La spontanéité de l’habitat rupestre, tout comme sa complexité, s’expliquent également par la nature de la calcarénite, roche facile à creuser mais résistante à l’effritement et à l’effondrement. En témoignent les grottes taillées dans la roche vive, utilisées comme prisons à l’époque médiévale, mais révélant aussi l’existence d’habitats rupestres byzantins.
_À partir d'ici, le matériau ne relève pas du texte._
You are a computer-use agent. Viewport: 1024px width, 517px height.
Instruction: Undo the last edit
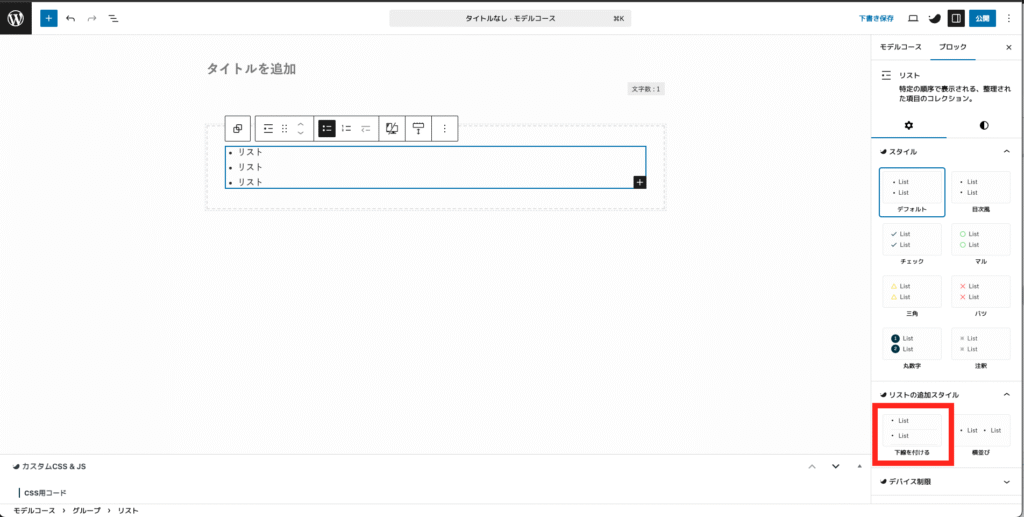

Ces derniers sont encore bien visibles le long de via Carcere, qui s’ouvre au sommet de la route principale sinueuse menant à l’ancienne zone du château, avec la tour subsistante de la fortification normande, puis le dôme édifié à partir de 1340 et destiné, par privilège royal, à devenir la « chapelle palatine », preuve de la splendeur atteinte à l’époque normande.
La vue panoramique est spectaculaire, tant du côté sud avec l’imposante masse d’Enna, que du côté nord avec la longue succession des montagnes du Val Demone et du mont Altesina qui se profile au fond de la vallée, avec ses forêts sombres.
Les pierres de Calascibetta, à travers leur patrimoine géologique et architectural, racontent une histoire millénaire, des nécropoles préhistoriques au passé arabe et normand, dans un paysage qui restitue tout le charme de l’arrière-pays sicilien.